11-17 yaş periyodunda karakter gelişimi büyük oranda kalıcılaşmaya başladığından daha gerçekçi mesleksel seçenekler belirlenebilir. Bu mesleksel seçenekler, etraftaki meslek elemanlarını gözlemleme, mesleğin gerektirdiği eğitimleri araştırma, mesleksel gereklilikler ve şartlara olan ferdî ahengi inceleme halinde kıymetlendirilebilir. Yetenek alanları, etraftan alınan geri dönütler ve ferdî müşahedeler sonucunda tahlil edilebilir. Bu periyotta ilgi, yetenek ve paha alanları artık daha kalıcı biçimde gözlemlenebildiğinden meslek alanları hakkında edinilen ayrıntılı bilgiler ışığında mesleksel seçenekler daraltılabilir.

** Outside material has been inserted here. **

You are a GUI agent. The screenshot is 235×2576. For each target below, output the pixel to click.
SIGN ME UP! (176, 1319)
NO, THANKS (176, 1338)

18 yaştan itibaren başlayan yaş periyotta ise gençlerin mesleksel seçimlerini yapmış ve seçilen meslek ismine gereken eğitimleri almaya başlamış olmaları gerekir. Alınan mesleksel eğitimlerden sonra da şayet kendileri ismine gerçek tercihlerde bulunmuşlar ve mesleksel gelişim süreçlerini sağlıklı biçimde ilerletmişlerse bu gençlerin aldıkları eğitim doğrultusunda bir iş bularak mesleklerine başlamış olmaları beklenir.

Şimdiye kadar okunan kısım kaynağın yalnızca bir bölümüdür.